> [GIVEN INSTRUCTION] Print, unchanged, the part of the entries that opens with the line containing "The width and height of the screenshot is (772, 434)." and closes with the last line of the entries, including both ends. Leave the pictures out.

┌──

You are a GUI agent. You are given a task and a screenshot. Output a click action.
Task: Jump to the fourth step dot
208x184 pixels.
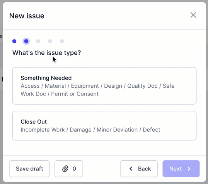50,41
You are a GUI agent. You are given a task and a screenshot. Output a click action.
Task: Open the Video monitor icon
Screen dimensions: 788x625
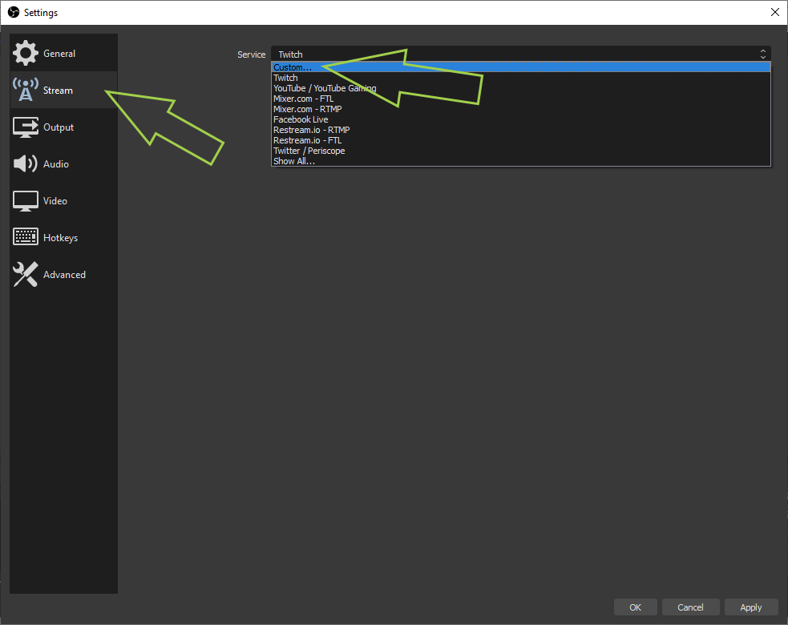[26, 201]
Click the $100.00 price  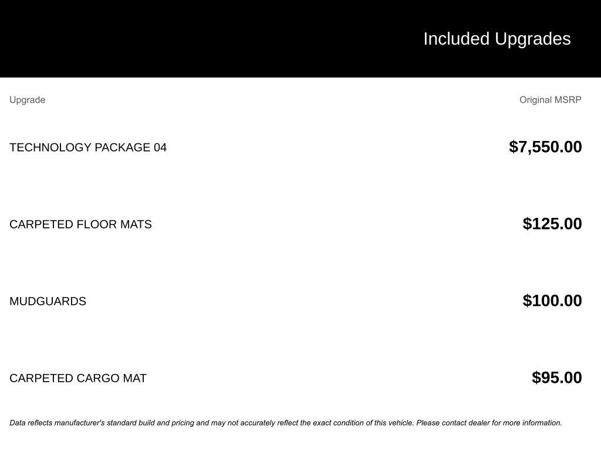point(552,301)
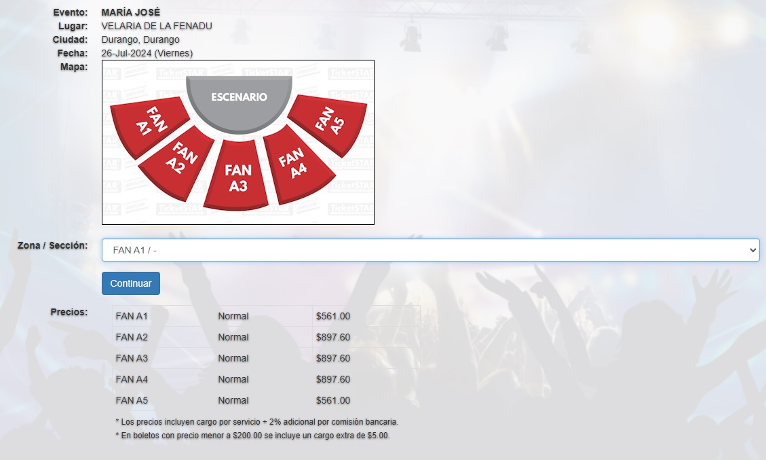Viewport: 766px width, 460px height.
Task: Click the Continuar button
Action: [x=131, y=283]
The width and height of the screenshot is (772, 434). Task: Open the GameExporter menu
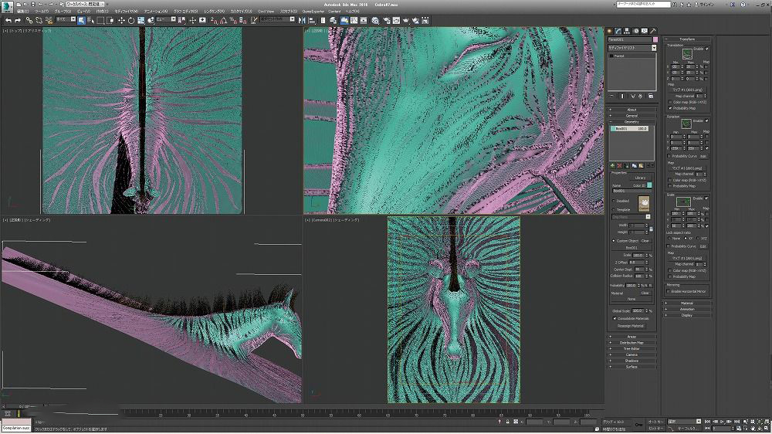(313, 12)

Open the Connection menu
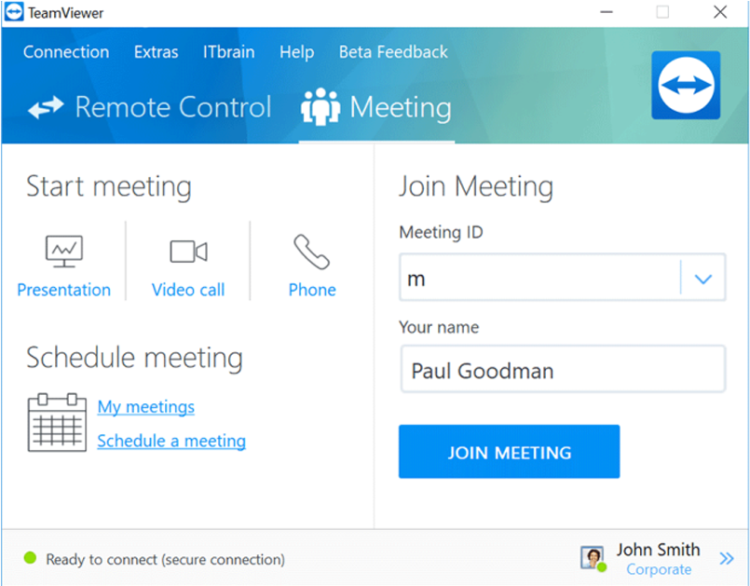pyautogui.click(x=66, y=52)
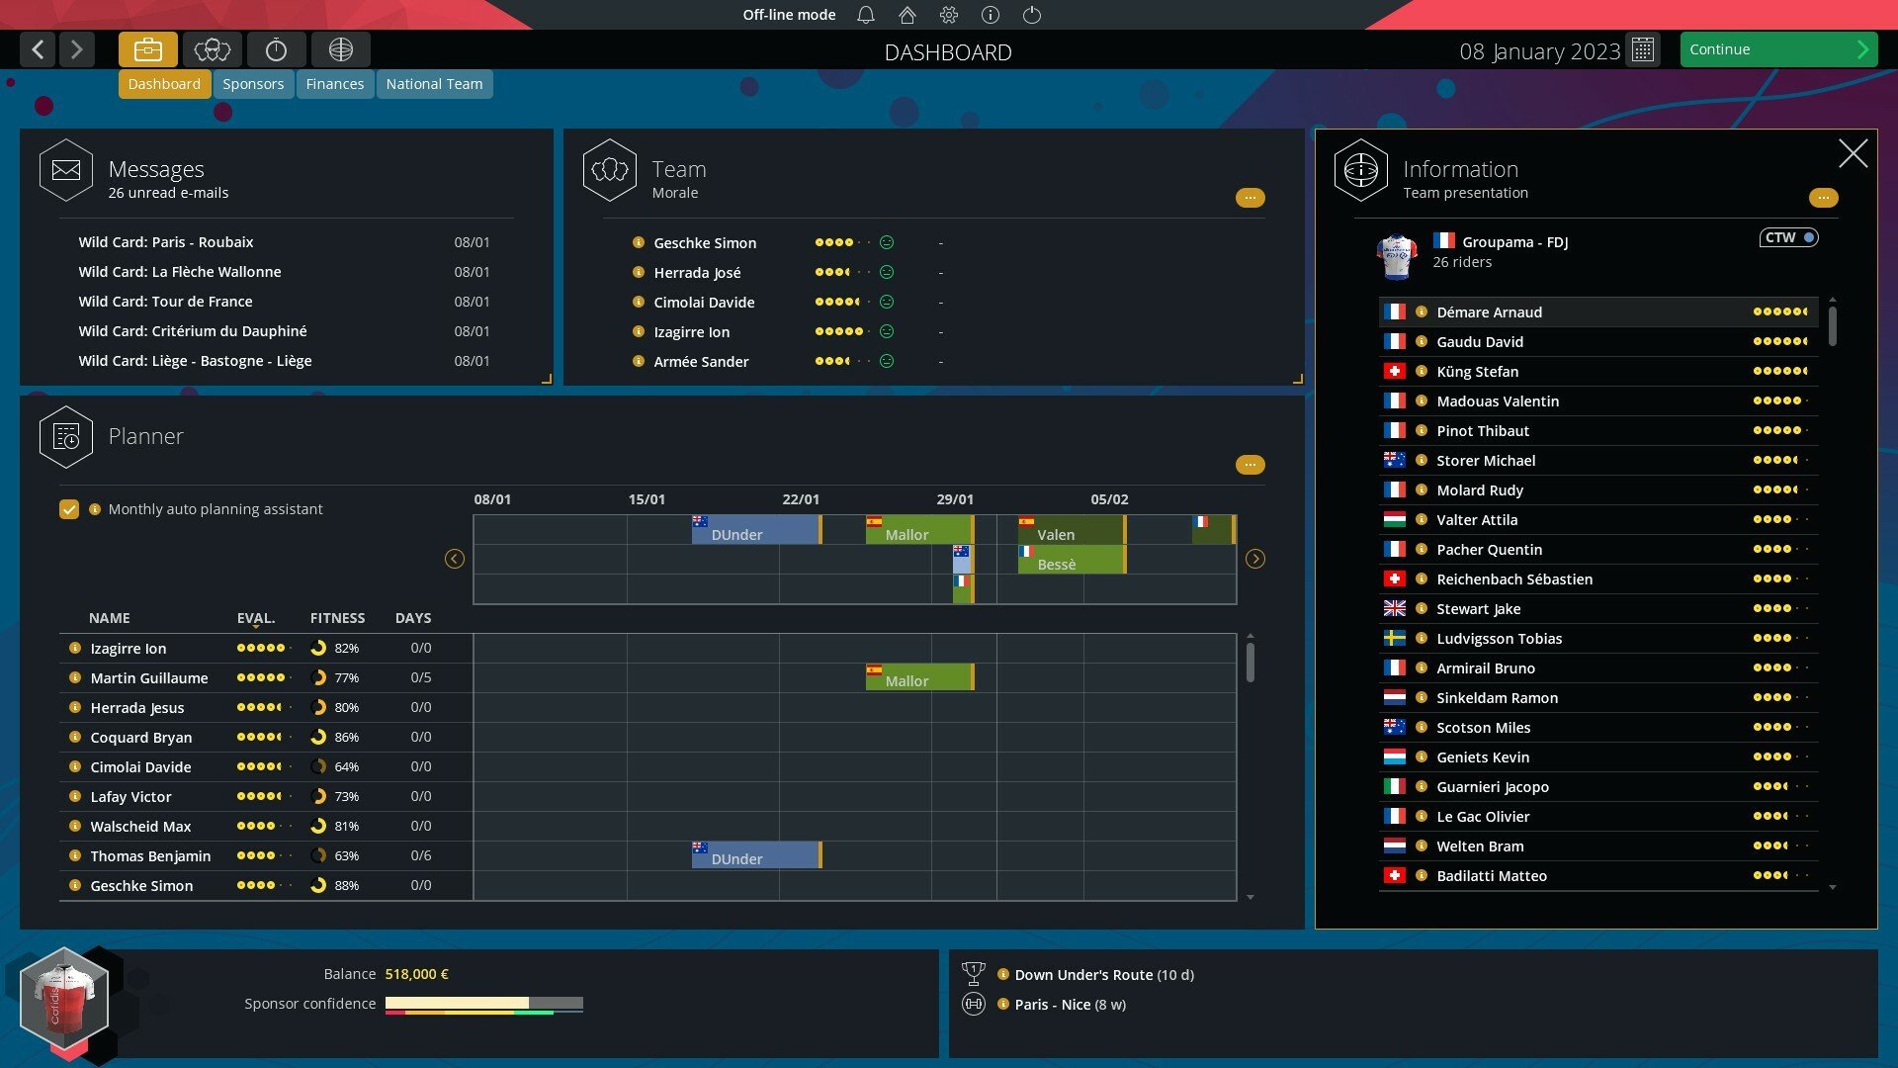Click the cycling race icon tab

[277, 48]
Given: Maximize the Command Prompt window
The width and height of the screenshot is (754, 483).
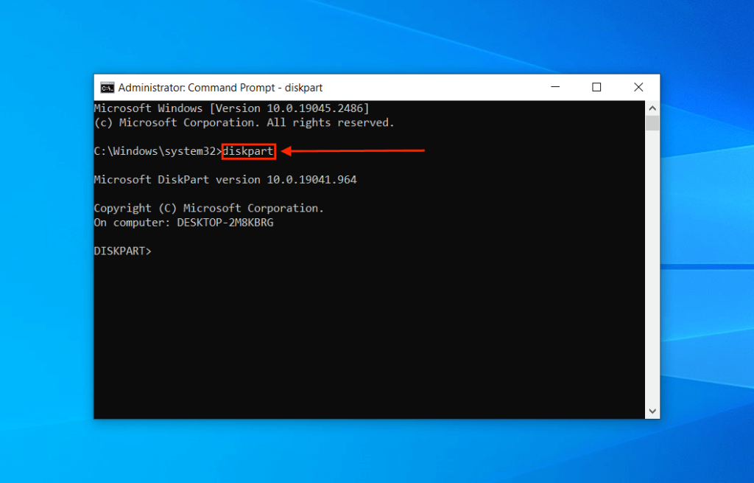Looking at the screenshot, I should click(x=596, y=87).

└──

> [ANSWER FOR THIS EXERCISE]
The width and height of the screenshot is (772, 434). Task: Open the GameExporter menu
(313, 12)

Open the Connection menu
pyautogui.click(x=66, y=52)
Click the cycling race icon tab

[277, 48]
Given: Maximize the Command Prompt window
The width and height of the screenshot is (754, 483).
Looking at the screenshot, I should click(x=596, y=87).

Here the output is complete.